Pendapat mengenai seni sebagai medium ‘pembebasan’ ini ternyata juga didukung oleh para pemikir abad 20 yang tergabung dalam Institut Penelitian Sosial Frankfurt, melalui aliran filsafat kritis mereka yang mengukuhkan filsafat sebagai ‘praxis pembebas’. Adorno misalnya, sebagai salah satu tokoh dari komunitas itu menggugat pemisahan antara ‘science’ dan ‘art’ yang menurutnya merupakan suatu hasil yang menyedihkan dari abad lalu (modernisme abad 19).
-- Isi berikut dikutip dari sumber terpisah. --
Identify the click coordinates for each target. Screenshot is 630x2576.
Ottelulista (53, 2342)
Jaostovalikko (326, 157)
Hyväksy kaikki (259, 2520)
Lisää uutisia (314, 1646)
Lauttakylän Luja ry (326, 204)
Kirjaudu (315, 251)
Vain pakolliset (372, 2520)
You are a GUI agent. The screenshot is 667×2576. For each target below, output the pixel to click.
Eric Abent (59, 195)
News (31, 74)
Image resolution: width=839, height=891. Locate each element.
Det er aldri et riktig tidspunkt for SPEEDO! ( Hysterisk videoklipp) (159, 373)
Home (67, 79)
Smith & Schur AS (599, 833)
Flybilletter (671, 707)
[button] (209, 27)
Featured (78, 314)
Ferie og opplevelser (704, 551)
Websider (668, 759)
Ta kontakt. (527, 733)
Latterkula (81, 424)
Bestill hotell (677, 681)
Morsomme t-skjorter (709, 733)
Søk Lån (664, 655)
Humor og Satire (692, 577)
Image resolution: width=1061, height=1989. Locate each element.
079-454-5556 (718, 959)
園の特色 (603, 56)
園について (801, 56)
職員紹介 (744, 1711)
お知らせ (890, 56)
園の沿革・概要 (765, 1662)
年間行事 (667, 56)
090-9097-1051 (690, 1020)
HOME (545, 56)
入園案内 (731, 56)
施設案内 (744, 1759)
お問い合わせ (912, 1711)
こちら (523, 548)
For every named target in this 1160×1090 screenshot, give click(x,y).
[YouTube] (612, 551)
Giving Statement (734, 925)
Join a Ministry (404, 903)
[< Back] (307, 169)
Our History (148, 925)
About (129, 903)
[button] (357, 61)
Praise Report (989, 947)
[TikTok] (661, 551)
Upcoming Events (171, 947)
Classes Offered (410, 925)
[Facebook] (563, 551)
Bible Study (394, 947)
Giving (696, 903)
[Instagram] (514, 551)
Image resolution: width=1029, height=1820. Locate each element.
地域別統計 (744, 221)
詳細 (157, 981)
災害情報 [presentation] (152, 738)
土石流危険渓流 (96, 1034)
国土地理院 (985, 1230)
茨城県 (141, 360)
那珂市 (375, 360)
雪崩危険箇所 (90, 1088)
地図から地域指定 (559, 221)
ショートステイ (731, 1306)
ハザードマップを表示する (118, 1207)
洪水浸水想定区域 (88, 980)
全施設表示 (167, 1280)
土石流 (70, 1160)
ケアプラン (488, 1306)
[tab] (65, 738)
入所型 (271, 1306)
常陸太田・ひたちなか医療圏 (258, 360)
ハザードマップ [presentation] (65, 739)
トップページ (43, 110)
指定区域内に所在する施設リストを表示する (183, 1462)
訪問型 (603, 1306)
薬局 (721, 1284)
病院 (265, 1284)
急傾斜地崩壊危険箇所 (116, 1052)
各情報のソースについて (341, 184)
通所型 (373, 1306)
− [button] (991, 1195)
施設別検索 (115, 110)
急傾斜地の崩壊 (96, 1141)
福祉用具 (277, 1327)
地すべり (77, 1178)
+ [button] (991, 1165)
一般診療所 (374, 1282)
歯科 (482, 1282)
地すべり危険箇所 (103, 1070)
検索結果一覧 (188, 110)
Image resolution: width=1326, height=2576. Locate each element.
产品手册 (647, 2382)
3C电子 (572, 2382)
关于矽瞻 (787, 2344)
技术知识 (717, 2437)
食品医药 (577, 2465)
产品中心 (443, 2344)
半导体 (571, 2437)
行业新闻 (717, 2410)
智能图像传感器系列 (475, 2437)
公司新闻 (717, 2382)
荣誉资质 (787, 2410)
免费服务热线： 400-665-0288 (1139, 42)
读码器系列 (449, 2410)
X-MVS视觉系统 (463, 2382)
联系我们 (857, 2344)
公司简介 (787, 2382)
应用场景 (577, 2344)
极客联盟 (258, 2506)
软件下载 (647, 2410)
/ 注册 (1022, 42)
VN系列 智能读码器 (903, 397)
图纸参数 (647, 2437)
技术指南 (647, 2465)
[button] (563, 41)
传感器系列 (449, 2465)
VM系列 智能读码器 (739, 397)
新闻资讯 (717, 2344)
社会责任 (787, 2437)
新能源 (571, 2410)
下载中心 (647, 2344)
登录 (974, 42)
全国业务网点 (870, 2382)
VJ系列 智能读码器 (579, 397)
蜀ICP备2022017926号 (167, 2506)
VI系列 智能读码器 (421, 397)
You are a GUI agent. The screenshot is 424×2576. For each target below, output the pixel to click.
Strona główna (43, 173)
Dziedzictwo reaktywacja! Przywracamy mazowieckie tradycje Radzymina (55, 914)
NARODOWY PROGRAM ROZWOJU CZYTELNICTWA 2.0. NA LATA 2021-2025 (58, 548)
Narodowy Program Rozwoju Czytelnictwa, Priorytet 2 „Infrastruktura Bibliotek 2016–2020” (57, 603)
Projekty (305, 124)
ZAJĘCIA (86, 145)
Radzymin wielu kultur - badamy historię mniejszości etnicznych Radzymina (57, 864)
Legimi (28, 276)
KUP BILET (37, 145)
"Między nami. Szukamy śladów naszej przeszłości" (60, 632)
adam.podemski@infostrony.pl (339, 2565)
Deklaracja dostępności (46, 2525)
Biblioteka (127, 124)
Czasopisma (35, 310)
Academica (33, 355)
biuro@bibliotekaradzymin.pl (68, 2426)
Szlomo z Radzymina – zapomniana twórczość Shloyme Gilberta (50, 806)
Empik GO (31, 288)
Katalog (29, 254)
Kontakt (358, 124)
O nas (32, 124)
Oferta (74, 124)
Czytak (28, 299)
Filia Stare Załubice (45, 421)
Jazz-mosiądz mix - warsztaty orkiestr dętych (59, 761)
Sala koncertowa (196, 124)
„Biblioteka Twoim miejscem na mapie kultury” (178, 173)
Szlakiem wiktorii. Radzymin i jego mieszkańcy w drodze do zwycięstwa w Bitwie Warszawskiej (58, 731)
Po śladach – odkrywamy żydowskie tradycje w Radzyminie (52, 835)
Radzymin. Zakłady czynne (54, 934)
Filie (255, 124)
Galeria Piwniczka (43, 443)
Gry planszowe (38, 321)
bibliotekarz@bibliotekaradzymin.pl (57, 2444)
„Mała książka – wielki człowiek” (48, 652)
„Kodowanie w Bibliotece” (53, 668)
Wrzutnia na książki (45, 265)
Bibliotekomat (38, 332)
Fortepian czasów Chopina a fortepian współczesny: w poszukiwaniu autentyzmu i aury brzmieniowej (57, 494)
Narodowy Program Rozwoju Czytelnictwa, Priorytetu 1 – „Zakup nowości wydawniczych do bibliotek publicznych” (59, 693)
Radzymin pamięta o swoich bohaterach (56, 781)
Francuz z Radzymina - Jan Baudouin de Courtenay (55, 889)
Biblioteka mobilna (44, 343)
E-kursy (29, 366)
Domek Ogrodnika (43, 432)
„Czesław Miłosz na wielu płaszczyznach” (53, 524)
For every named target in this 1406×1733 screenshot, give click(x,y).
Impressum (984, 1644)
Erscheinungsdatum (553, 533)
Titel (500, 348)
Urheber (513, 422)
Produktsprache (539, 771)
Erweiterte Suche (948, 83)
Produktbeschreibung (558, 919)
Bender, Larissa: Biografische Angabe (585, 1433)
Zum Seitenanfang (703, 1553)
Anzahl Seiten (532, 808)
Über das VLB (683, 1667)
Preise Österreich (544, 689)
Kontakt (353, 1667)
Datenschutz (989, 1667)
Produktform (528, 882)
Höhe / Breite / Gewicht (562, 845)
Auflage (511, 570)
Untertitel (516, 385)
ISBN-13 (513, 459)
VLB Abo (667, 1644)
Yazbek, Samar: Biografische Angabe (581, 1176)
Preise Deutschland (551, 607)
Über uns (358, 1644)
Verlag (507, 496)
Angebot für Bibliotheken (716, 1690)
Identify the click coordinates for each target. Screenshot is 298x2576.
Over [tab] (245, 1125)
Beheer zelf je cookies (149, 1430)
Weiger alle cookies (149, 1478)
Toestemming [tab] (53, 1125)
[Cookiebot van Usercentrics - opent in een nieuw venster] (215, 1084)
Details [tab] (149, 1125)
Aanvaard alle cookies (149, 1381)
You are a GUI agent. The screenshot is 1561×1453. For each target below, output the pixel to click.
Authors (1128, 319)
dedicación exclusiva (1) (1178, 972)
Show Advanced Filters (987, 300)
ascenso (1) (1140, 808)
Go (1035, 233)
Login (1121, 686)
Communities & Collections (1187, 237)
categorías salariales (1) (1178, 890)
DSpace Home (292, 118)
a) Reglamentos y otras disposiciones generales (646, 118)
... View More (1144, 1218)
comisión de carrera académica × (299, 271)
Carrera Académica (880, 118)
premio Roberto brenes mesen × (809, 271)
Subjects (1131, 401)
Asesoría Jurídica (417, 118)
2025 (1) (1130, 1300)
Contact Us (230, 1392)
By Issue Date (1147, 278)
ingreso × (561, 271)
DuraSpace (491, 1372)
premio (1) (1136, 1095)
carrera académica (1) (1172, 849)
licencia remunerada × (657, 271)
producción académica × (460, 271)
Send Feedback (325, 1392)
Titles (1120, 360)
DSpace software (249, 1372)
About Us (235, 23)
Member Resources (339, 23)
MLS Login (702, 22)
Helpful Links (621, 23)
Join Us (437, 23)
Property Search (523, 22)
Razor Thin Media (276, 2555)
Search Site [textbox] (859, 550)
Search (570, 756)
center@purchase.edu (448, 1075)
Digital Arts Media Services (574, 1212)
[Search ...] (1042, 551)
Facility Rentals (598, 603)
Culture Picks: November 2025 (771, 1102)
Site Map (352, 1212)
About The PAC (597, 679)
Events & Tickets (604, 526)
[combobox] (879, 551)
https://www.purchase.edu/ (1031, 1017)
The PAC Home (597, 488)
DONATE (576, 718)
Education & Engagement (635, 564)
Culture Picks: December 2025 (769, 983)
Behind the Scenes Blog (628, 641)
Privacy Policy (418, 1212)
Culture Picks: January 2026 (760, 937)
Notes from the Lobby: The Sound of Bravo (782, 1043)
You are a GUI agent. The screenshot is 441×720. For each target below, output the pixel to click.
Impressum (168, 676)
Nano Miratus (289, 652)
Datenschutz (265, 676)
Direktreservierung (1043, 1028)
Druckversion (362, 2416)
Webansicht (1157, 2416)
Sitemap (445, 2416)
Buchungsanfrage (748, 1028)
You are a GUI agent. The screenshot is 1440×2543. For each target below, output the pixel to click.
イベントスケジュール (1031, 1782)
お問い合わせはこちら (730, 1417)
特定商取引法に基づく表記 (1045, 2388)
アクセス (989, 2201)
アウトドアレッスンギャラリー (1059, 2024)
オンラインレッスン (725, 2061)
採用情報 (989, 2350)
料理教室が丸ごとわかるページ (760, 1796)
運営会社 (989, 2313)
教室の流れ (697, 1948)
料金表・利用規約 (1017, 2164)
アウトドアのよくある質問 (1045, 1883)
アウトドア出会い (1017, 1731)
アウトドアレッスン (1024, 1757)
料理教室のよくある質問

Adorno berusaha menggabungkan kembali keduanya sebagai ungkapan manusia pencipta yang bebas merdeka demi kemajuan masyarakat. Sedangkan pemisahan itu dilihatnya sebagai anggapan yang berat sebelah, seakan-akan kebenaran hanya berlaku dalam bidang ilmu sedangkan bagi kesenian hanya disisakan ‘rasa’ saja (EFK. h, 70).